Title: Recent Progress in developing the CO2 Sounder Lidar as a candidate for the ASCENDS Mission
Presenting Author: James Abshire
Organization: NASA GSFC

Abstract:
The lidar on NASAs planned ASCENDS mission will measure atmospheric CO2 and O2 column absorption and range, allowing calculation of the atmospheric CO2 mixing ratio needed for flux estimates. The ASCENDS mission is important because its lidar approach will permit, for the first time, global atmospheric CO2 concentration measurements, including those at night, at high latitudes, through hazy and thin cloud conditions and to cloud tops. None of these are possible using passive sensors. Since 2010, the CO2 Sounder team has made significant progress in developing of the CO2 Sounder approach and laser technology for the ASCENDS lidar. The team previously demonstrated the airborne lidar on airborne flights in 2010, 2011, 2013. The results show that airborne measurements made in 2011 and 2013 were accurate to ~1 ppm for airborne altitudes between 6 and 12 km.
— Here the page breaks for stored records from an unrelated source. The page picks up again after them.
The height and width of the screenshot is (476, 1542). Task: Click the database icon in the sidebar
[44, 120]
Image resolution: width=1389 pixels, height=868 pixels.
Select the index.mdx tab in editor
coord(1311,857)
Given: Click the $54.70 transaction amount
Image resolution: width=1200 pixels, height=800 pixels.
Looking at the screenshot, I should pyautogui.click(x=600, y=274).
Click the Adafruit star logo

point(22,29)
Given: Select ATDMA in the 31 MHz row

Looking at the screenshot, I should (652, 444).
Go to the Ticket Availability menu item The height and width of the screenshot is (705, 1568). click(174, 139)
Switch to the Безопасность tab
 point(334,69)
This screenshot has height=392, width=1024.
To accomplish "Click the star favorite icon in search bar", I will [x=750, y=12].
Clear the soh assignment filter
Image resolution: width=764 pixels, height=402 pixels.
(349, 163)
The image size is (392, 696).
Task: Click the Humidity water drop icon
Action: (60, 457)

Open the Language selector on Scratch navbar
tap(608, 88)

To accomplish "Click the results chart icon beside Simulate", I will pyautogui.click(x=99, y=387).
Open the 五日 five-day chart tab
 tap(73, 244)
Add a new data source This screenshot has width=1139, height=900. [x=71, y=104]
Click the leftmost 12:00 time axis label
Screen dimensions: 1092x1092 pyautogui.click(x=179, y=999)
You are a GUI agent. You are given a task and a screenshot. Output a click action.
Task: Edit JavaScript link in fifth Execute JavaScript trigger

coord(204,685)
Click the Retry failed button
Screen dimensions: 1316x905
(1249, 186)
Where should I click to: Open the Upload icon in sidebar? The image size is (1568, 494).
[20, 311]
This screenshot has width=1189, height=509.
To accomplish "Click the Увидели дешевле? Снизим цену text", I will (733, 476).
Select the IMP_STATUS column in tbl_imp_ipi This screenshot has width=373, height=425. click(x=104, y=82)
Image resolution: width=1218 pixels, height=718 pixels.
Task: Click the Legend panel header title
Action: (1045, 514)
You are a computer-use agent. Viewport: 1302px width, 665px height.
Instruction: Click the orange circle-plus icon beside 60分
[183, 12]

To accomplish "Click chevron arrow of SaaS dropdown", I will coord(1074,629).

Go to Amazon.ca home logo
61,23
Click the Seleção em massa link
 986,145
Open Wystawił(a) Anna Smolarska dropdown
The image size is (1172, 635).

Analysis also highlighted a new capability to measure CO2 column absorption and range both to cloud tops and the ground. Differencing allows a direct estimate of the CO2 concentrations in the boundary layer. The team developed a new HgCdTe APD detector in collaboration with DRS RSTA. Testing shows it is radiation tolerant, has analog response, highly linear dynamic range and ~x10 time more sensitivity than the IR-PMT detector used previously. In 2014 the CO2 Sounder team improved the airborne lidar by incorporating a new step-locked laser seed source and the HgCdTe APD detector. The team participated in the 2014 ASCENDS flights during August and September on the NASA DC-8. Flights were made over the California Central Valley, the redwood forests along the California coast, the desert near Edwards Air Force Base, and over growing agriculture in Iowa. Two flights were made under the track of OCO-2 satellite. The results show improvements from the locked seed laser and the detector. For scaling the laser to space, the project has demonstrated high power single frequency fiber laser preamplifier that emits > 320 uJ/pulse at 1572 nm. The fiber amplifier produced sufficient pulse energy to allow using 8 stages in parallel for a space transmitter. An alternative approach has been developed that uses a single planar waveguide gain element in a 4-pass configuration. A breadboard of this has been assembled at Raytheon and is being tested. A summary of all these results will be presented.